▶ _Records supplied_:
= = = = =
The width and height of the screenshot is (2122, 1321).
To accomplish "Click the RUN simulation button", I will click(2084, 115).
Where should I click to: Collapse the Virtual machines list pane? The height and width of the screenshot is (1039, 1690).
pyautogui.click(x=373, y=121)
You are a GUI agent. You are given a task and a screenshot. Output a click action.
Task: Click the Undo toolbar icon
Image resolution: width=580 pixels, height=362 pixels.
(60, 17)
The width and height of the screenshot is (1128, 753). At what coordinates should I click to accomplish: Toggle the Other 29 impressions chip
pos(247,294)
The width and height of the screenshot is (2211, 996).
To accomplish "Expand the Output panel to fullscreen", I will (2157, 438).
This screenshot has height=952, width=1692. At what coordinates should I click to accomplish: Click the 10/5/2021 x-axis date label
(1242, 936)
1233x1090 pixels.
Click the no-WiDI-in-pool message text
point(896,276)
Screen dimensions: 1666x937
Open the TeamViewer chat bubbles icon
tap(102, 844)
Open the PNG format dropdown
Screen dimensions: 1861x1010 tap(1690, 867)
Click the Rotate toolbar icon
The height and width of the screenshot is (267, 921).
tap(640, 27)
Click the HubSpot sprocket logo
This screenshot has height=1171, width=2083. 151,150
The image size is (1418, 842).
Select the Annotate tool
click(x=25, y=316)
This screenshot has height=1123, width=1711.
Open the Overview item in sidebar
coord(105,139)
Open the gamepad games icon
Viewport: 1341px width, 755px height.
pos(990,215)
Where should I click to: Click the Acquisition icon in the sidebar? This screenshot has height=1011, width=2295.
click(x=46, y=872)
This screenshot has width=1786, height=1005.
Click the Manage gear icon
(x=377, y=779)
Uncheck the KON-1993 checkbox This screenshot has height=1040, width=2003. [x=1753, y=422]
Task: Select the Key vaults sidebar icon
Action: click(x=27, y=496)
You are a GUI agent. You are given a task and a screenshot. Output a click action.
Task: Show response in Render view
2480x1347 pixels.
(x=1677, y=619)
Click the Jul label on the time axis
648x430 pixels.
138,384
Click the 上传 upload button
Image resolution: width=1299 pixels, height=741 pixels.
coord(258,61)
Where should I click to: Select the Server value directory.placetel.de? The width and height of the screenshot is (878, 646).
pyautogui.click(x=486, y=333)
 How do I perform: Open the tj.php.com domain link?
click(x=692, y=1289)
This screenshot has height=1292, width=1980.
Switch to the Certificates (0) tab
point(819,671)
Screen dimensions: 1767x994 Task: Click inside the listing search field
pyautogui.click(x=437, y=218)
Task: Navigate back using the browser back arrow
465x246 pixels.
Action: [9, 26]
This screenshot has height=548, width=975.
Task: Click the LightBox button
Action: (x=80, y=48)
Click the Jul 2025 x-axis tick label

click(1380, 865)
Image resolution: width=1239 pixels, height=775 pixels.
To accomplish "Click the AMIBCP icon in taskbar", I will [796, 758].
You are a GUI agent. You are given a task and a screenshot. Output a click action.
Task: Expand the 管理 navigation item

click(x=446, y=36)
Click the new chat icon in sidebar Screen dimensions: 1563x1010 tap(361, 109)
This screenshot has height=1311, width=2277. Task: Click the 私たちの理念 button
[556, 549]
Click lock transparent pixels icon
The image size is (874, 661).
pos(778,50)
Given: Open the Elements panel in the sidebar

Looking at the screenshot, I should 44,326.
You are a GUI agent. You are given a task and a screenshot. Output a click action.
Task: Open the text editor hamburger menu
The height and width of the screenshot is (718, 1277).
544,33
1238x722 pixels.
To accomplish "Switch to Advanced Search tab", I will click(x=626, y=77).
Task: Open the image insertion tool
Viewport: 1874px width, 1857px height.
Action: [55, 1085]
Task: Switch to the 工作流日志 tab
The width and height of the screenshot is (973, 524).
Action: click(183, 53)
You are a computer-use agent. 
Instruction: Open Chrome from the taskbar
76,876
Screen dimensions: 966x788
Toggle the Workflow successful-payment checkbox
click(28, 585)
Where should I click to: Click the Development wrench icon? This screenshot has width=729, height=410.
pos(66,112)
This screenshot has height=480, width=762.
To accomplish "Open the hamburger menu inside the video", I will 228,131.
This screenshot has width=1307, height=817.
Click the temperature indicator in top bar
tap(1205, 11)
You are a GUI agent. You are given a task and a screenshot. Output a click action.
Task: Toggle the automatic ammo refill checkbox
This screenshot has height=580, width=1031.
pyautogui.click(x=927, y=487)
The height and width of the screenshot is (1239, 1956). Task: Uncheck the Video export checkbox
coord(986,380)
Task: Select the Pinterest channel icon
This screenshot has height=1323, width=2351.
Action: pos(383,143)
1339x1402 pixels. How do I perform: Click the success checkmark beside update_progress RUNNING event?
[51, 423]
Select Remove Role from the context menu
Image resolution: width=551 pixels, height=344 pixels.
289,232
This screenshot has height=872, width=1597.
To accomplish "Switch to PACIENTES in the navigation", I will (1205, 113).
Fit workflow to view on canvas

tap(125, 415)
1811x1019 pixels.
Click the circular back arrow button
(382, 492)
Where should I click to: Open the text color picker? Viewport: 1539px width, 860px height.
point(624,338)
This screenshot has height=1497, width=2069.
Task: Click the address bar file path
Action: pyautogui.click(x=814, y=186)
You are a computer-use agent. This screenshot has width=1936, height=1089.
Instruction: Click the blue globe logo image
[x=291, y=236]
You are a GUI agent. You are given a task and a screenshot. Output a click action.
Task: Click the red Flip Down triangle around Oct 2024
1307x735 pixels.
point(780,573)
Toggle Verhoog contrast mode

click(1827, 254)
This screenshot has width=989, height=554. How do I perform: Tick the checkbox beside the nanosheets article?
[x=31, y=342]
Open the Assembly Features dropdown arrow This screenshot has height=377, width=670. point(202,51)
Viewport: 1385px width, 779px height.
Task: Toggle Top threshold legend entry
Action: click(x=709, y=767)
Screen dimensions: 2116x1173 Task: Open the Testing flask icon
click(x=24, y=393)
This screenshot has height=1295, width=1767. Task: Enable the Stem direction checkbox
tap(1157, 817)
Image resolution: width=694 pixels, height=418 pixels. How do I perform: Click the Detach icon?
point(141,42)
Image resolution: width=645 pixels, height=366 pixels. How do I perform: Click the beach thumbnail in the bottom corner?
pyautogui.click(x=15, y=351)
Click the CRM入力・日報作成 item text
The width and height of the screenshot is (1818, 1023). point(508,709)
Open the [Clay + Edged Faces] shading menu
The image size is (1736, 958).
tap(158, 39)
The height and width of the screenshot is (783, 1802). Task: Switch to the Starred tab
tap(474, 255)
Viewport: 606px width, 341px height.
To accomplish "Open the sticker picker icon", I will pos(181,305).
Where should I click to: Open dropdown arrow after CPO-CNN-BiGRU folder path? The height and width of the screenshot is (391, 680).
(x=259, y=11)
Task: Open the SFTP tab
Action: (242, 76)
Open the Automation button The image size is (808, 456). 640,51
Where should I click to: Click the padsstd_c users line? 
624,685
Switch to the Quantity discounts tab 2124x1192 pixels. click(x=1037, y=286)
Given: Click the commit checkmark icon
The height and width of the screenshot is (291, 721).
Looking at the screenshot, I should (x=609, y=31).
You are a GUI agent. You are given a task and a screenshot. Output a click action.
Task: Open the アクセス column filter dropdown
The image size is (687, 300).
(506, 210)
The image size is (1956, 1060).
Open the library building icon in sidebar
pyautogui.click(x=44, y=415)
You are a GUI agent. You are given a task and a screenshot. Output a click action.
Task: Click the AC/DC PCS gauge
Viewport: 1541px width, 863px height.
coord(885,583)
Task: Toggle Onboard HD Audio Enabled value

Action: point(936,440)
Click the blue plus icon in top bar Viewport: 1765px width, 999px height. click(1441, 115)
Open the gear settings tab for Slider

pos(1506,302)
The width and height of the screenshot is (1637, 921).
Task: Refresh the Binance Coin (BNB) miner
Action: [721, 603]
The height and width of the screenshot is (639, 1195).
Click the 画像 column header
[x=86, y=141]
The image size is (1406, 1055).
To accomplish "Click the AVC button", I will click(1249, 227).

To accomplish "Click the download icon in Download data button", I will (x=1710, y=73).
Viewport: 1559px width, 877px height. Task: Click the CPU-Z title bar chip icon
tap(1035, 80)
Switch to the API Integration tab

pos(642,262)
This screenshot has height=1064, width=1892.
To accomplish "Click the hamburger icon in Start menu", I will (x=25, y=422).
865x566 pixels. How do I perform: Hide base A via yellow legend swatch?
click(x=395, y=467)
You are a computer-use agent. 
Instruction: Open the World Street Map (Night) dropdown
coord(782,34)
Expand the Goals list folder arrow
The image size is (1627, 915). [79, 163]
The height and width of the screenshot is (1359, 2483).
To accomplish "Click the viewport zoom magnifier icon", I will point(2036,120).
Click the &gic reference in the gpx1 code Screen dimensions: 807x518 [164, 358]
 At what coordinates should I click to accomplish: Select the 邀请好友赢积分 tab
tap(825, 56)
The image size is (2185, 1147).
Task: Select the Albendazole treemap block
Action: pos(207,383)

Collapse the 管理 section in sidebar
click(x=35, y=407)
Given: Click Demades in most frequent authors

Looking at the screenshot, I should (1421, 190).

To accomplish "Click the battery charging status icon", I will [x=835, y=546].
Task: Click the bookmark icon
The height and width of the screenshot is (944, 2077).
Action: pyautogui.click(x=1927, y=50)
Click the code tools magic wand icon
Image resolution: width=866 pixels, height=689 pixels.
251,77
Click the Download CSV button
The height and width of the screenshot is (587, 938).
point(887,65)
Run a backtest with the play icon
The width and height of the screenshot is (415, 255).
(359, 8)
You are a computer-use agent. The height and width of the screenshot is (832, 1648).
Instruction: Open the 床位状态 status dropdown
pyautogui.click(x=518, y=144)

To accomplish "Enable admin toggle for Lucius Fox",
= = = = =
▶ _Activity_: Lines with "menu" in the records above: copy every one of them.

▶ _Solved problem_:
Task: Open the text editor hamburger menu
To accomplish "Open the hamburger menu inside the video", I will 228,131.
Select Remove Role from the context menu
Open the [Clay + Edged Faces] shading menu
To accomplish "Click the hamburger icon in Start menu", I will (x=25, y=422).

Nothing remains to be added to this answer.